▶ _Task inputs_

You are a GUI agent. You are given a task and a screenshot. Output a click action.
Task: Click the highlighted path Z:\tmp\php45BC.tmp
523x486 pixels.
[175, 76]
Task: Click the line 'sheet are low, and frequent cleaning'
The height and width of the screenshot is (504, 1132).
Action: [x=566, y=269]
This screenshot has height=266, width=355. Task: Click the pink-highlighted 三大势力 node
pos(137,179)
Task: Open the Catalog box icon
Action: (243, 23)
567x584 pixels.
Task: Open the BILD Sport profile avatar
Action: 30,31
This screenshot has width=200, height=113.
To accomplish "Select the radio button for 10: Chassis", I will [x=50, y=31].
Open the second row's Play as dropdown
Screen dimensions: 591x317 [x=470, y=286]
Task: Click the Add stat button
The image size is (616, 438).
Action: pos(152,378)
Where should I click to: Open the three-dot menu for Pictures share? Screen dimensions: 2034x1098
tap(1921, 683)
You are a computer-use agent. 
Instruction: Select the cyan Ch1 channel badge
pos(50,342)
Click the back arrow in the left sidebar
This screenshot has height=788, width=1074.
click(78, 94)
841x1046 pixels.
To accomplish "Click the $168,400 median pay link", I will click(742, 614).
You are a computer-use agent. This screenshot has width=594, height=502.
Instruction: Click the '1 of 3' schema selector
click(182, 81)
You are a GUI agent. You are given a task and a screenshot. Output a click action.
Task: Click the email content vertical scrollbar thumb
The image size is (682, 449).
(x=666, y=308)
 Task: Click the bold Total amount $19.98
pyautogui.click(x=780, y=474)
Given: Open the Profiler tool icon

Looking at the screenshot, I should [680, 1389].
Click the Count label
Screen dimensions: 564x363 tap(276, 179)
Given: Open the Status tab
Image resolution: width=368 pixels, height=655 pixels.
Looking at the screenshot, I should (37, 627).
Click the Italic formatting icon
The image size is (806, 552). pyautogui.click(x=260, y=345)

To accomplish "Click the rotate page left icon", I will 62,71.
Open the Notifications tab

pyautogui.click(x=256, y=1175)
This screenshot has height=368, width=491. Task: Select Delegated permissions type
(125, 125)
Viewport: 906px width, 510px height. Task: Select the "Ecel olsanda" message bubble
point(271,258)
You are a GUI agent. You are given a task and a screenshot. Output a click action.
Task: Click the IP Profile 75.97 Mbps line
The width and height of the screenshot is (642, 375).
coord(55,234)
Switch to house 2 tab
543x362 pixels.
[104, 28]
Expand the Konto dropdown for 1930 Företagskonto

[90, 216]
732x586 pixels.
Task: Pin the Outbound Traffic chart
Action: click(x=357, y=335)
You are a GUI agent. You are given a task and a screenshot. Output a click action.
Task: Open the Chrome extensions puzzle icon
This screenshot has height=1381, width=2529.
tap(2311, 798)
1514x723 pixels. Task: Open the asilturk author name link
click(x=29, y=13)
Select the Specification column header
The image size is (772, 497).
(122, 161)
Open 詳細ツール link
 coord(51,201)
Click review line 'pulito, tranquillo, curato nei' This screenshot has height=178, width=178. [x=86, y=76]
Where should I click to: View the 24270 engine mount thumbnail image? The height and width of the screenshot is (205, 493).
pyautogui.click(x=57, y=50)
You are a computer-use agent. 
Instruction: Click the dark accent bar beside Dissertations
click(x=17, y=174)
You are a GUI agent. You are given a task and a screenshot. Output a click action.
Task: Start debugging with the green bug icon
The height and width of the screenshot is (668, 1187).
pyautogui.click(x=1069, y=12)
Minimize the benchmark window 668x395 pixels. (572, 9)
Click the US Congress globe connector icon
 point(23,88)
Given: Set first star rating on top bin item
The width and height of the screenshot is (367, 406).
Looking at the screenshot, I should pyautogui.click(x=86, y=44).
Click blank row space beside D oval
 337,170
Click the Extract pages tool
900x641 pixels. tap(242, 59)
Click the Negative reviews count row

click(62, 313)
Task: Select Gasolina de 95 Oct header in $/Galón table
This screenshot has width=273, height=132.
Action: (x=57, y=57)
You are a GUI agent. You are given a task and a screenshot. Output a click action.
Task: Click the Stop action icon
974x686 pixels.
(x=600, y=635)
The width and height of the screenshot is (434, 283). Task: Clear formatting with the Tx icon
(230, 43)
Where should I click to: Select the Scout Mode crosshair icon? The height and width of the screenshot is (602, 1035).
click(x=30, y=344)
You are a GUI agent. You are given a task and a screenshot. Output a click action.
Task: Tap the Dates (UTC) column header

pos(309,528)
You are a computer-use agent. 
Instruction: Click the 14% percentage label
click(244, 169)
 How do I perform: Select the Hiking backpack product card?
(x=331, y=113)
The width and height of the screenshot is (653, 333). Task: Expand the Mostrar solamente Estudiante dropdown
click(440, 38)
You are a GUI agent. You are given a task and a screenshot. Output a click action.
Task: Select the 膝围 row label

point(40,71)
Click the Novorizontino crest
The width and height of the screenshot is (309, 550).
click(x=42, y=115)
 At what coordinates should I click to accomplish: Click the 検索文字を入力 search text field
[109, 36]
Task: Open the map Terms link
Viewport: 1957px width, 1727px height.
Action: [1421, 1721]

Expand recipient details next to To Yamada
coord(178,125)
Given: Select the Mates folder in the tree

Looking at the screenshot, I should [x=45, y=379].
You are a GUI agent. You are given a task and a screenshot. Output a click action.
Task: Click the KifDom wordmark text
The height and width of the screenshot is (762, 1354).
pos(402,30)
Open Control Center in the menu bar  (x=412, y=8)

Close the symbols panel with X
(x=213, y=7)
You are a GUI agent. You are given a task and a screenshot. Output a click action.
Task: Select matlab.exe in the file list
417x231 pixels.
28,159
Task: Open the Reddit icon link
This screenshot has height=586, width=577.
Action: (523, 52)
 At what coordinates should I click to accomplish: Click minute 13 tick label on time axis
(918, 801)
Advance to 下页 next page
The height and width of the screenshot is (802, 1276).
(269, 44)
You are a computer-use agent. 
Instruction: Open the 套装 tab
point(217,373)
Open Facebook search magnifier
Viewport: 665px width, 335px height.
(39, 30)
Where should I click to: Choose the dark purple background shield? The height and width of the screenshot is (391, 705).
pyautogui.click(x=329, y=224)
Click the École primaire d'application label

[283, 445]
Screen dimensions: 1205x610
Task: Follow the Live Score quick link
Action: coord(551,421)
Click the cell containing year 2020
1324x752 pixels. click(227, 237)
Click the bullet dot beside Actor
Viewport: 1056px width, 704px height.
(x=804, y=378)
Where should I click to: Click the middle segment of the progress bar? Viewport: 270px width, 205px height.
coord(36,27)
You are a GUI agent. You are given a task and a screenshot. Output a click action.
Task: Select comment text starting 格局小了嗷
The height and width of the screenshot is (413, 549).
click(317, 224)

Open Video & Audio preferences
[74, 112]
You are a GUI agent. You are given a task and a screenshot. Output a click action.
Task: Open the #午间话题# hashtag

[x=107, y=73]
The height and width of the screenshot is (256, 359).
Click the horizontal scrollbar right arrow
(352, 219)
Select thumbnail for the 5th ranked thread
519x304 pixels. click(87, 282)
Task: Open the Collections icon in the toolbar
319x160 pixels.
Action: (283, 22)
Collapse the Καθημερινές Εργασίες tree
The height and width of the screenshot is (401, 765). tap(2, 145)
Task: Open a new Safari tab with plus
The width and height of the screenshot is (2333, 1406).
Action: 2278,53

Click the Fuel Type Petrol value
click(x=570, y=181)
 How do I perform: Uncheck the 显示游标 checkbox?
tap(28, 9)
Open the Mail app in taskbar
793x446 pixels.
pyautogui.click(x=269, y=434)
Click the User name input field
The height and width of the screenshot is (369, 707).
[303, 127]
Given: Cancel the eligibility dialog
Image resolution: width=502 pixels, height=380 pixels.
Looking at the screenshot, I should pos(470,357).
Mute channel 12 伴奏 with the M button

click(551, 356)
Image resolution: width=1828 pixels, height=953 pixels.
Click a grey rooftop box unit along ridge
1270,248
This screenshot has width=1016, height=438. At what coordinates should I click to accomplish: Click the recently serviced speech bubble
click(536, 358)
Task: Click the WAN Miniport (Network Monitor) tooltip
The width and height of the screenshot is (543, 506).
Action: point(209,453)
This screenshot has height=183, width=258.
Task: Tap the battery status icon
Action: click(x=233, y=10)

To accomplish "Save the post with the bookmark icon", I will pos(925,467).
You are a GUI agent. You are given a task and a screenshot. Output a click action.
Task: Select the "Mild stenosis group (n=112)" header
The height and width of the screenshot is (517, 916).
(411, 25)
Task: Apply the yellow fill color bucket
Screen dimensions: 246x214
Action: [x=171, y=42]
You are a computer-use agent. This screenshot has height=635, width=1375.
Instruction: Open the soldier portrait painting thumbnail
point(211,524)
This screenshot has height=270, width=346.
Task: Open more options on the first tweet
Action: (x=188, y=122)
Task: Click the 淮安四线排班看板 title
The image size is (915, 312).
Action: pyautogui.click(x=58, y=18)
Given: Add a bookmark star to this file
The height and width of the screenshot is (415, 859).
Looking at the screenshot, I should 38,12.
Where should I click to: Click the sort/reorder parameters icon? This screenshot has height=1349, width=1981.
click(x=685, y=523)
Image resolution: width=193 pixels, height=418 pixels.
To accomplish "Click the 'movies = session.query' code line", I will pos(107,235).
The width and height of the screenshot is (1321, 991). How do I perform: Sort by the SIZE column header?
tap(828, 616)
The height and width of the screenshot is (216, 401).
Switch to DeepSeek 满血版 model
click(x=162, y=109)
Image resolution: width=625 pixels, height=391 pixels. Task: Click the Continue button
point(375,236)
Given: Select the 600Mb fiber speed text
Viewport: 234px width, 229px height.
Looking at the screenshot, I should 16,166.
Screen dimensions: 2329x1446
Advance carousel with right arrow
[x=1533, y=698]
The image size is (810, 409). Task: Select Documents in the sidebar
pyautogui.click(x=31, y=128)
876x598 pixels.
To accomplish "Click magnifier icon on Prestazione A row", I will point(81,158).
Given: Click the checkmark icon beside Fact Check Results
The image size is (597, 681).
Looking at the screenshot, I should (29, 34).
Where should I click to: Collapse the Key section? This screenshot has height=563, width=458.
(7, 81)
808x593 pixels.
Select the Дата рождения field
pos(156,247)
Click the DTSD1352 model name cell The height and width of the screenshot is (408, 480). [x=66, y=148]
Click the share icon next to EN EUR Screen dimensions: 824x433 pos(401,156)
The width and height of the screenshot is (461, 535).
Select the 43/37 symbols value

▶ _Task to carry out_
Rescale the listing from its first line through the line containing "Action: [x=566, y=269]", including both ends. Copy every line, requests included, but multiply each coordinate in the answers by 1.05 and round it to a whole number, with halves rounded up.

▶ _Result_
You are a GUI agent. You are given a task and a screenshot. Output a click action.
Task: Click the highlighted path Z:\tmp\php45BC.tmp
523x486 pixels.
[184, 80]
Task: Click the line 'sheet are low, and frequent cleaning'
The height and width of the screenshot is (504, 1132).
Action: [x=594, y=282]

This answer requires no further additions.